研究室紹介

酵素工学研究室

タンパク質の触媒機能の追求

私たちの細胞では、様々な機能を持ったタンパク質が働いています。その機能は、化学反応の触媒、細胞の構造維持、物質の輸送・貯蔵、シグナル伝達、外部刺激に対するセンサー、遺伝子調節など、非常に多様です。これらの機能を発揮するために、多くのタンパク質は決まった形(立体構造)を取り、その構造は機能と密接に関係しています。私たちの研究室では、タンパク質の形(立体構造)を解析することを通し、タンパク質分子の機能の解明、改良、利用を目指します。


研究概要

β-ラクタマーゼの構造と基質特異性
抗生物質は細菌による感染症に有効な薬剤として広く使用されています。β-ラクタム剤はペニシリンに代表される抗生物質の一種で、細胞壁合成酵素を阻害することで、細菌の増殖を妨げます。しかし、薬剤の使用に伴ってβ-ラクタム剤が効かない薬剤耐性菌が出現しており、これらの多くはβ-ラクタム剤分解酵素(β-ラクタマーゼ)を生産します。

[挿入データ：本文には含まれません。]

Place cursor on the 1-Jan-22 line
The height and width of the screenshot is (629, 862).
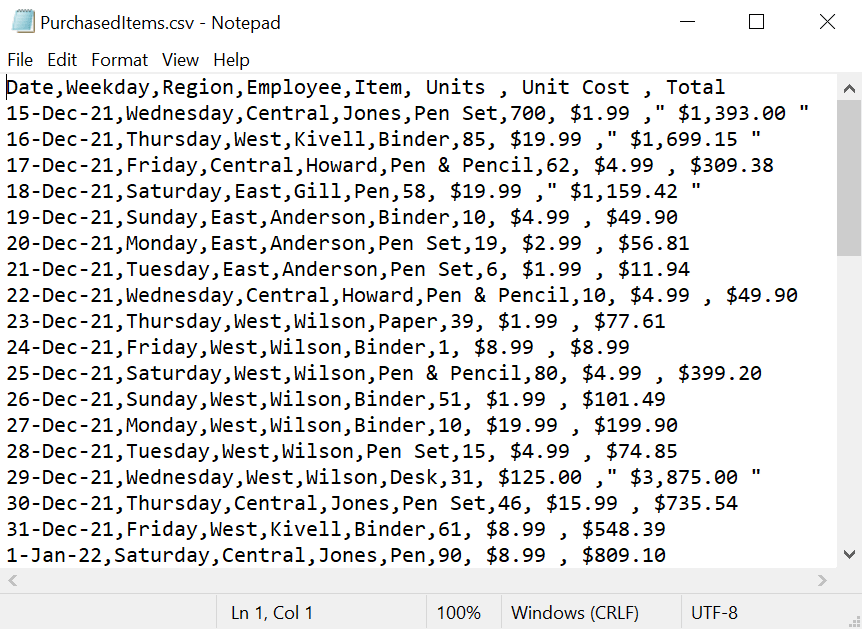[x=336, y=555]
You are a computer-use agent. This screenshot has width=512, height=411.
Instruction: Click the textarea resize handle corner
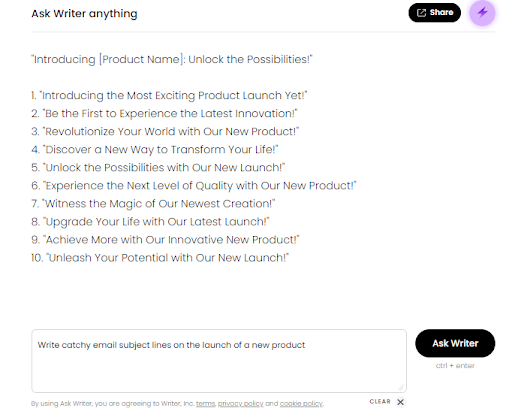(x=401, y=387)
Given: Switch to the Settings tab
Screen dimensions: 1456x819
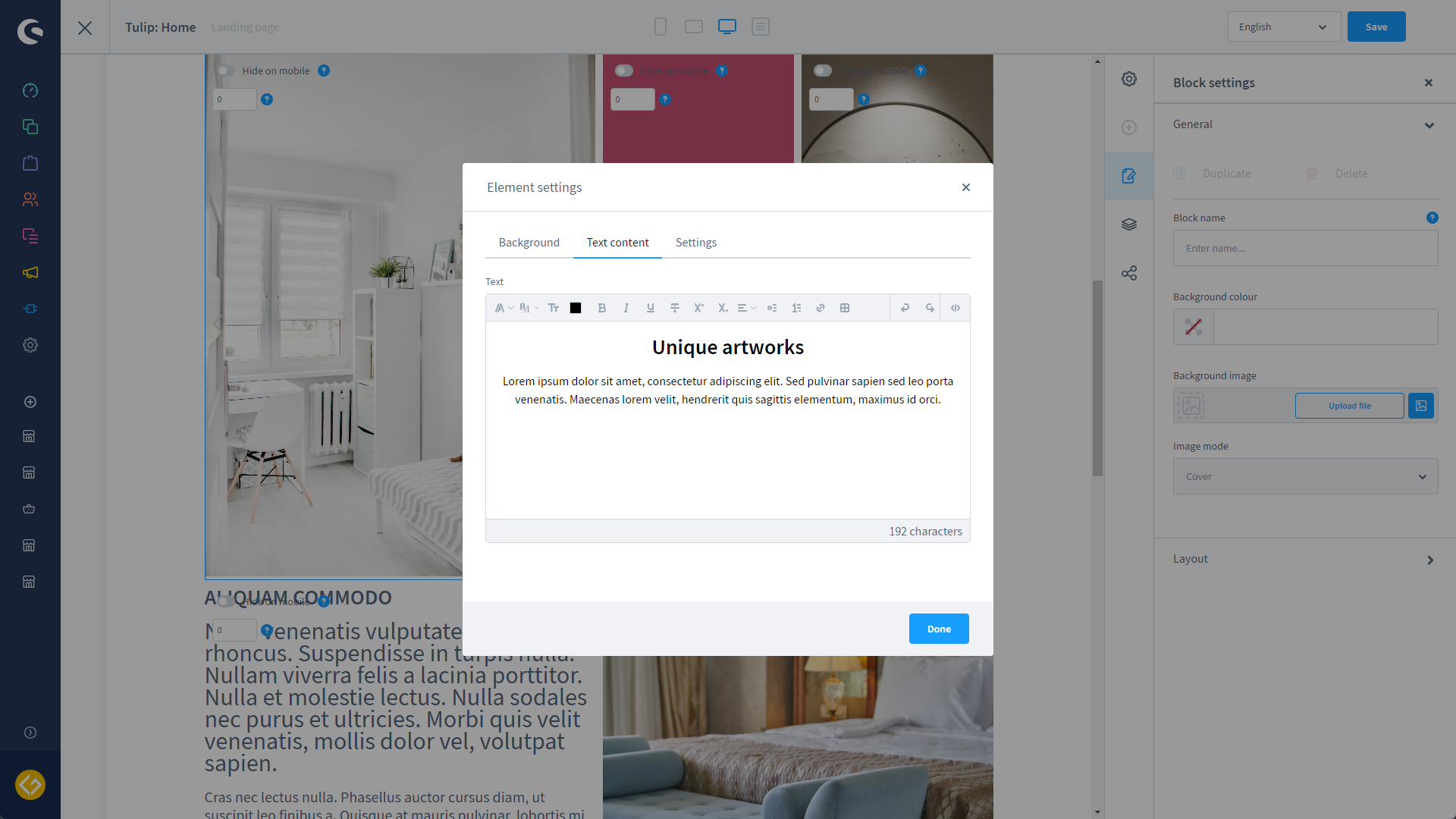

私たちは、β-ラクタム剤投与患者から単離された菌が生産するβ-ラクタマーゼを対象とし、X線結晶構造解析、基質特異性解析、熱安定性-薬剤耐性の相関解析を行うことで、酵素の薬剤分解メカニズムの解明と、新規阻害剤のドラッグデザインへの応用を目指しています。

PET分解酵素の研究
環境中におけるプラスチックの蓄積は大きな社会問題となっており、生態系への影響が懸念されています。多くの研究グループによってプラスチック分解微生物の探索が行われていますが、環境中のプラスチックを十分な効率で処理できるシステムは実現しておらず、この環境問題を解決には至っていません。
ペットボトルなどで広く使用される難分解性プラスチックpolyethylene terephthalate(PET)を加水分解する微生物は、PET分解酵素を生産することが報告されており、今までに報告された酵素の多くはクチナーゼ(EC 3.1.1.74)に分類されます。本研究ではクチナーゼを遺伝的に改変してPET分解を試みます。

教員紹介

井深 章子(イブカ アキコ)
教授
学位:博士(農学)
研究分野:酵素学、構造生物学(酵素の機能-構造の解明)

一見すると複雑な立体構造は、タンパク質分子が機能を発揮するためには必然であり、ある種の機能美をもっています。タンパク質の構造・機能の奥深さを楽しみながら、日々研究に取り組んでいます。